── Selected text ──
Life & Style | Food
Grill goes out
Grilling and other high-heat cooking methods accelerate ageing and several serious health conditions.
Even as grilling remains very popular, medical experts have managed the scientific equivalent of pouring cold water on a pile of fiery briquettes: Grilling and other high-heat cooking methods accelerate ageing and several serious health conditions.
How food is cooked turns out to be important, says Helen Vlassara, a professor of medicine and geriatrics at Mount Sinai School of Medicine in Manhattan, US.
New class of toxins
She investigated a relatively new class of toxins called glycation end products, or AGEs, which develop during cooking, particularly when grilling, frying and flame-broiling.
"The highest levels are found in fried chicken, or broiled or grilled meats," Vlassara says.
AGEs, she says, tend to accumulate in the body and have been associated with diabetes and insulin imbalances.
She also sees a link between the compounds and ageing, Alzheimer's disease, inflammatory disorders, vascular problems and kidney conditions. In addition to frying and cooking, she theorises that AGEs may also be produced during pasteurisation.
Over the years, AGEs build up in the body, Vlassara says, causing damage by rogue oxygen molecules and increasing the likelihood of inflammation, which underlies a host of medical conditions from arthritis to heart disease.
───
── Records supplied ──
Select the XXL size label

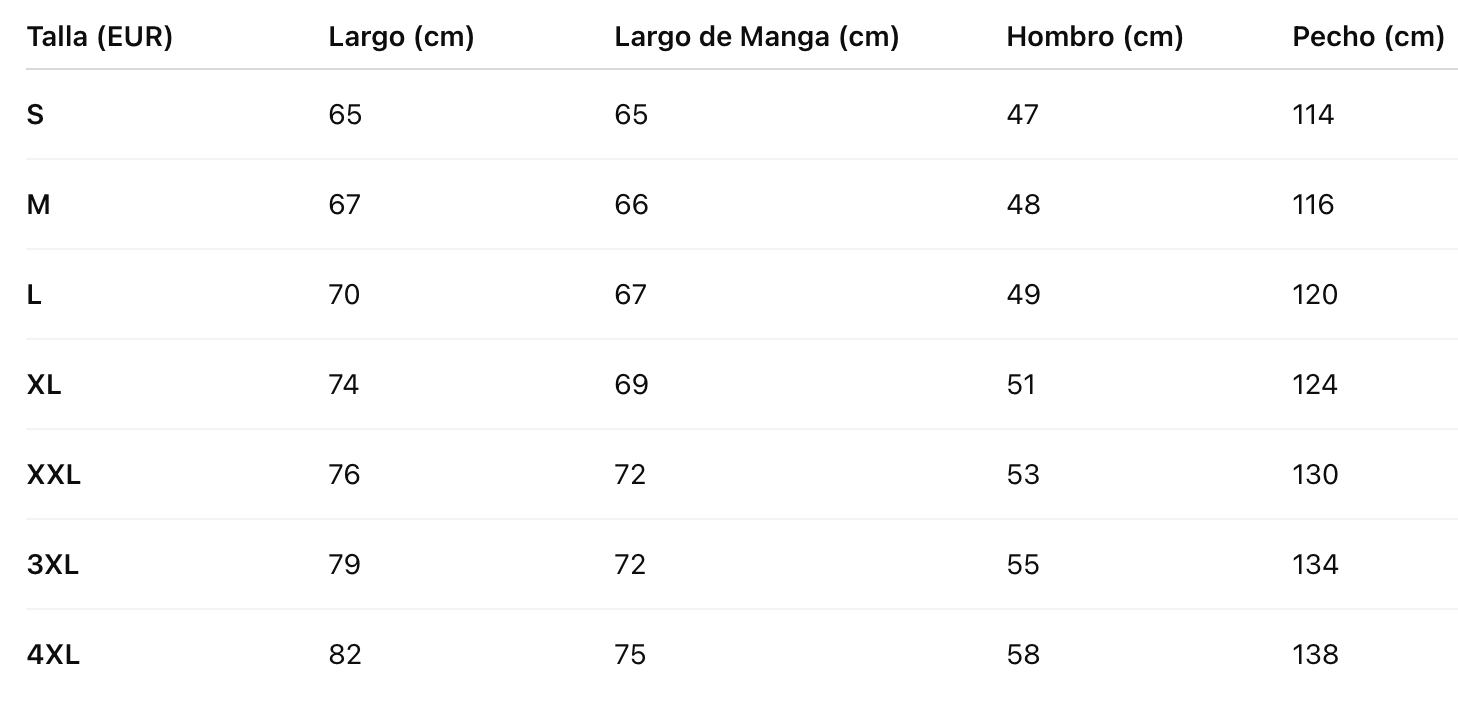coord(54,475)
───
── Records supplied ──
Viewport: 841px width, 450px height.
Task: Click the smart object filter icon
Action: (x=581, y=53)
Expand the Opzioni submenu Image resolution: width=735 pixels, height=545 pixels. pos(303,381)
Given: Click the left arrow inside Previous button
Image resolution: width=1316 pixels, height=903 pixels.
───
── Records supplied ──
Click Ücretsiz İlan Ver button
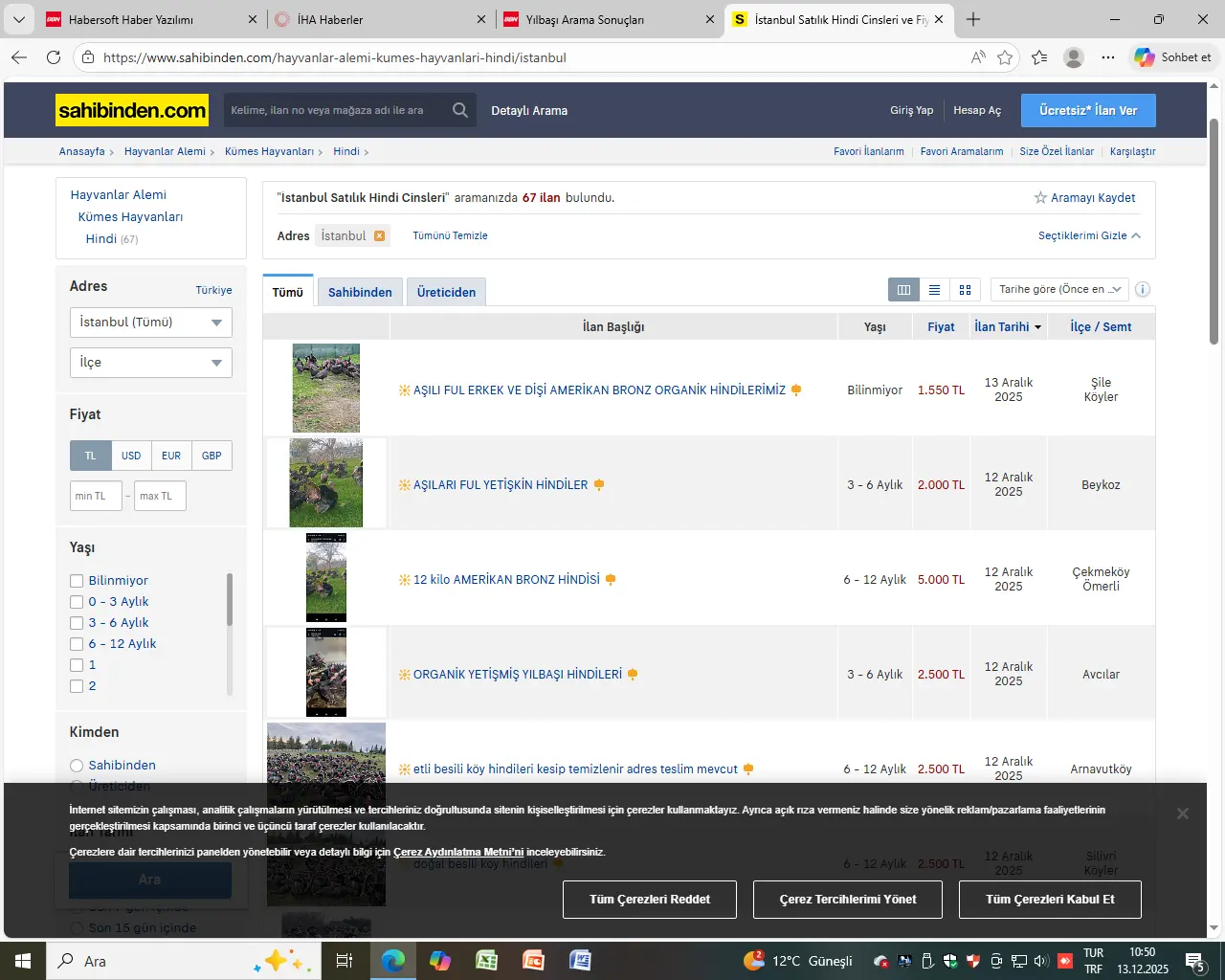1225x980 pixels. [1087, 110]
───
--- Set of tasks ---
A. According to the grilling article, how does the build-up of AGEs in the body lead to conditions ranging from arthritis to heart disease? Answer in one to three sentences.
B. Answer these questions about the grilling article:
(i) What position does Helen Vlassara hold, and at which school?
(ii) Which foods does she say have the highest levels of AGEs?
(iii) Besides frying and cooking, what process does she theorize may produce AGEs?

--- Completed exercise ---
A. Over the years, AGEs build up in the body and cause damage through rogue oxygen molecules. They also increase the likelihood of inflammation, which underlies many medical conditions from arthritis to heart disease.

B.
(i) She is a professor of medicine and geriatrics at Mount Sinai School of Medicine in Manhattan.
(ii) Fried chicken and broiled or grilled meats.
(iii) Pasteurization.